> **Task goal**
In the records below, switch "walking" to "running" in the lines from the line with "Screen dimensions: 1040x1081" to the line with "point(450,280)", changing nothing else. Return only those lines and omit the pictures.

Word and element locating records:
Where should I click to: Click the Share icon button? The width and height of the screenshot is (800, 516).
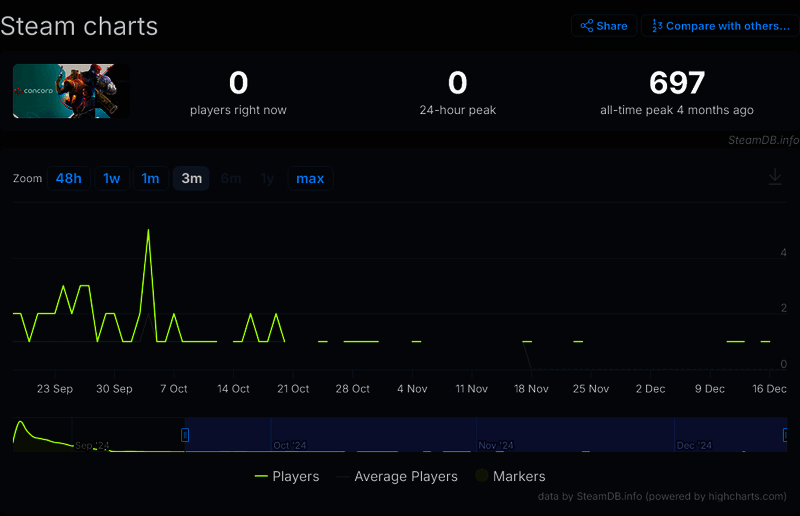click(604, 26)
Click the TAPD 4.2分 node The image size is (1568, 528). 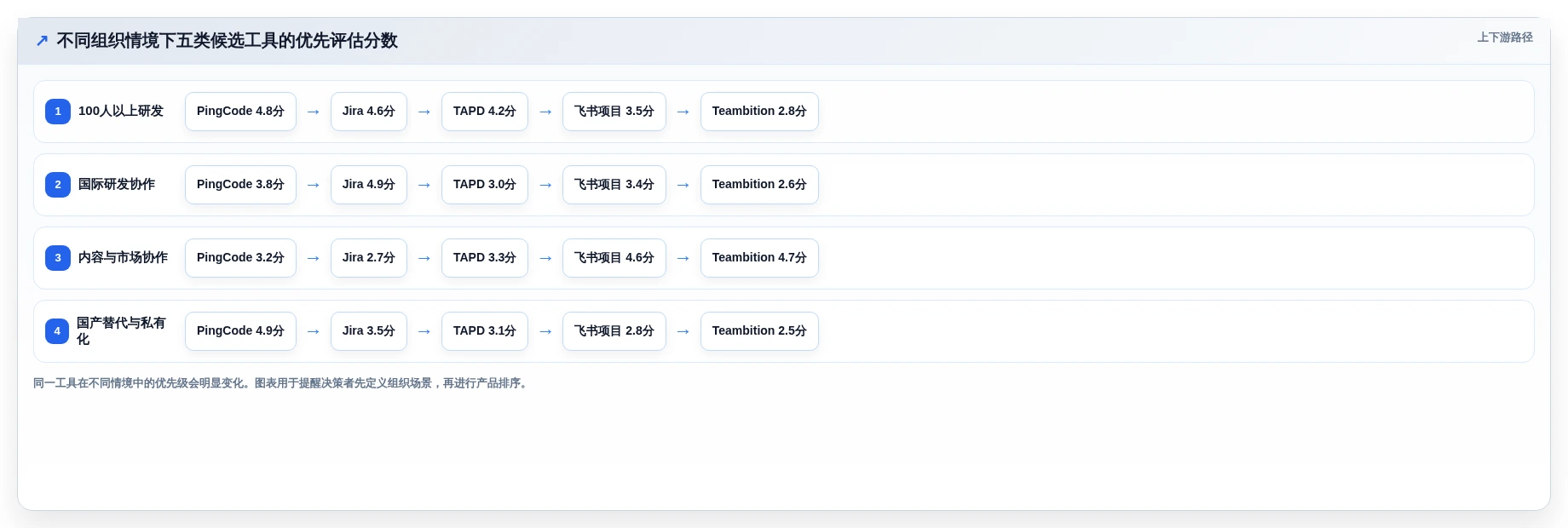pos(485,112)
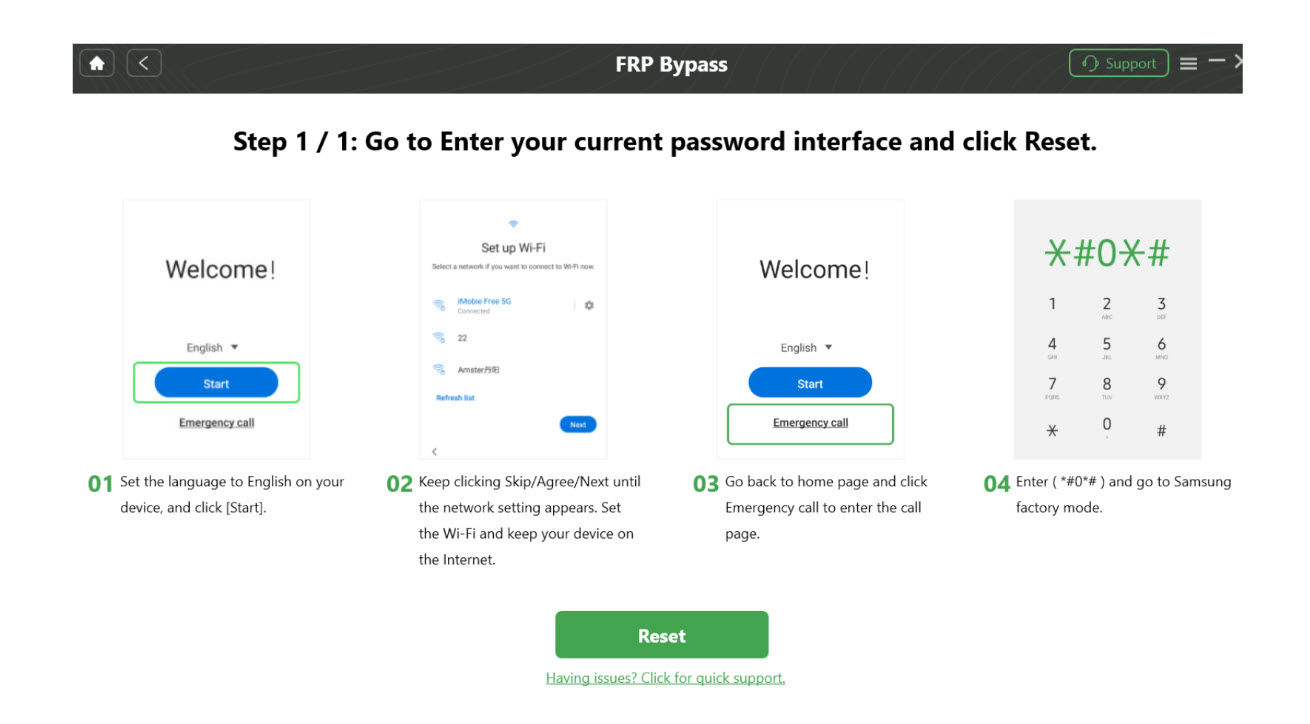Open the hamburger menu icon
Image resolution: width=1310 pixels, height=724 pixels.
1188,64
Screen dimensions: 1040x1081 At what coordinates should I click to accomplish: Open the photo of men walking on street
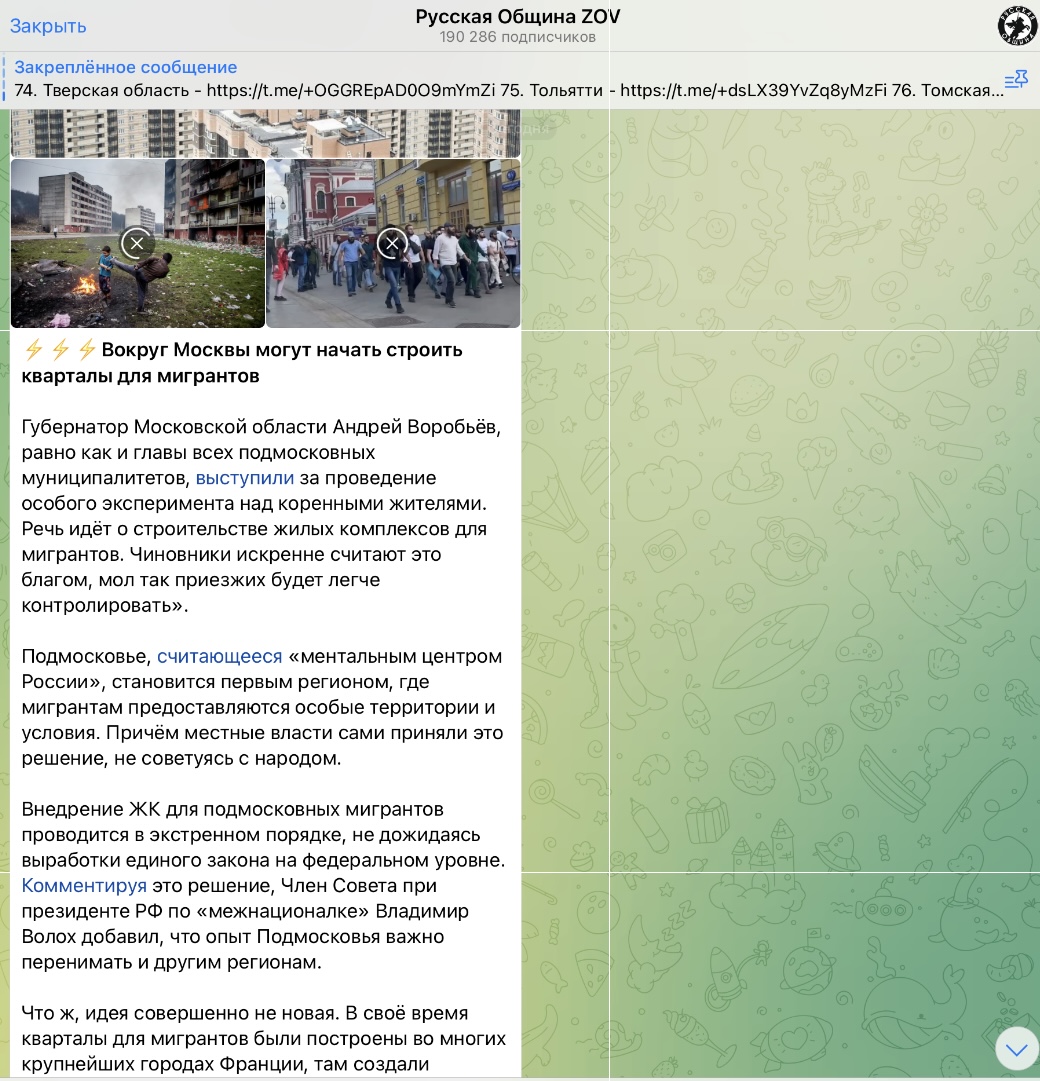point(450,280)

--

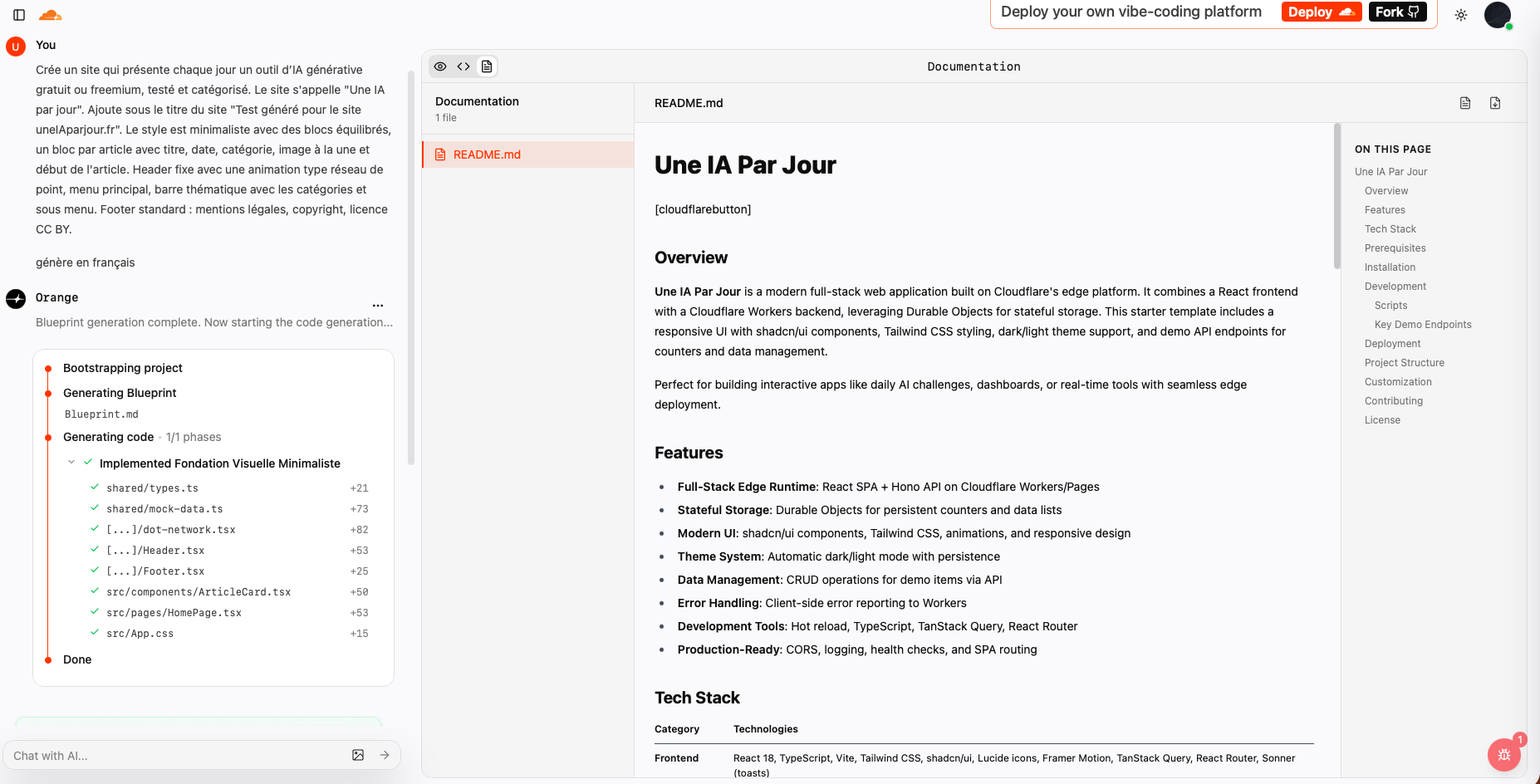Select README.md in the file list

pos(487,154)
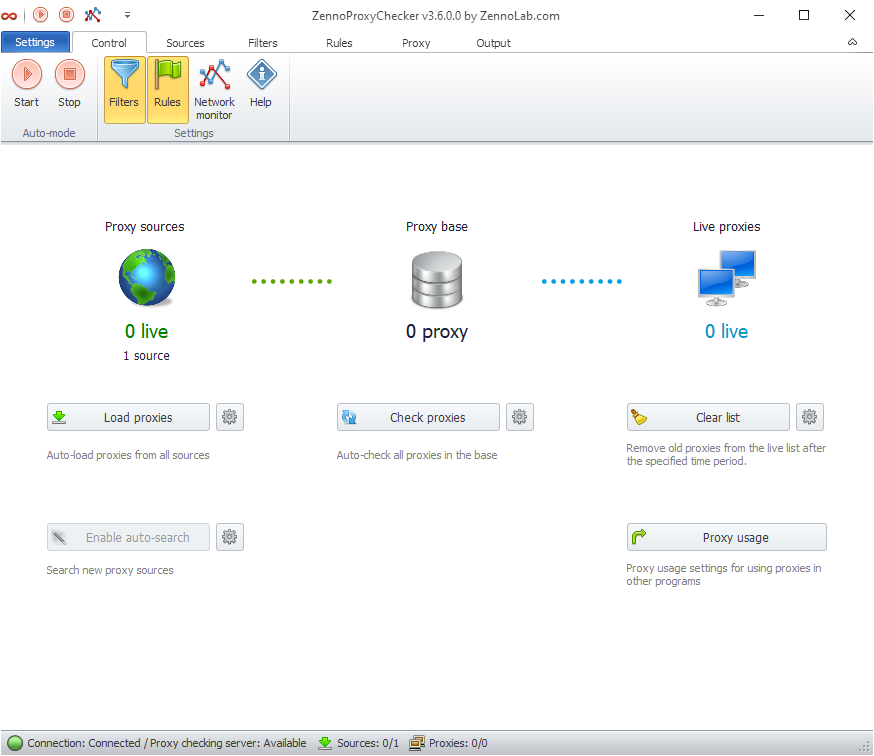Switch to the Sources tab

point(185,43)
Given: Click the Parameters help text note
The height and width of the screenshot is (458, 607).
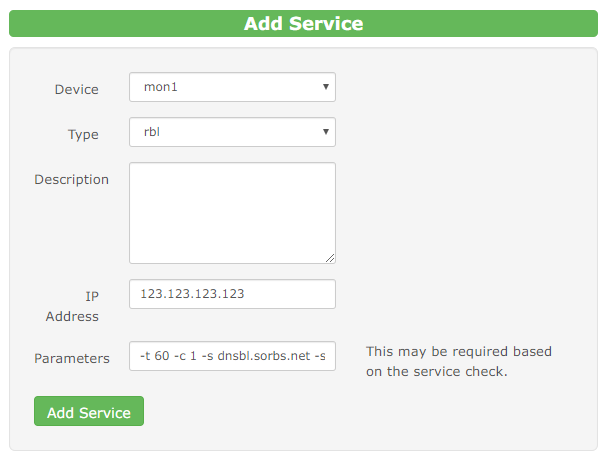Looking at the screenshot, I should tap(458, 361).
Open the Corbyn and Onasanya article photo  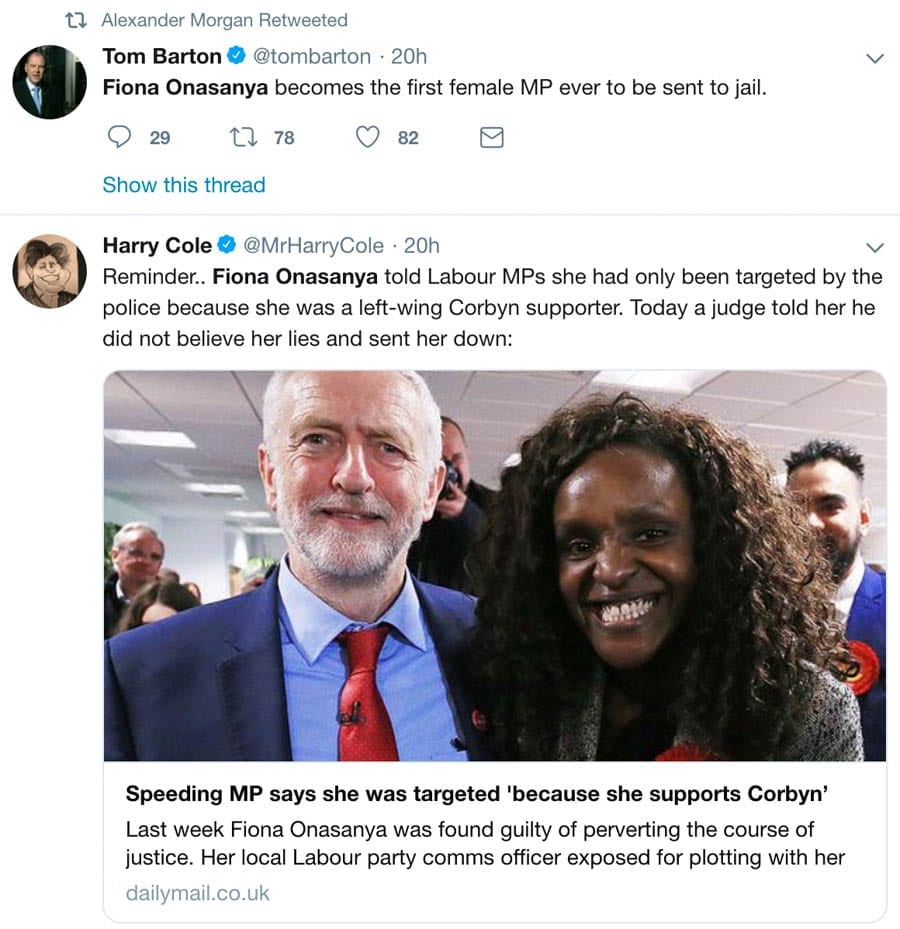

> **Written response**
Screen dimensions: 1040x1081 At what coordinates should I click to accomplish: Open the photo of men running on street
point(450,280)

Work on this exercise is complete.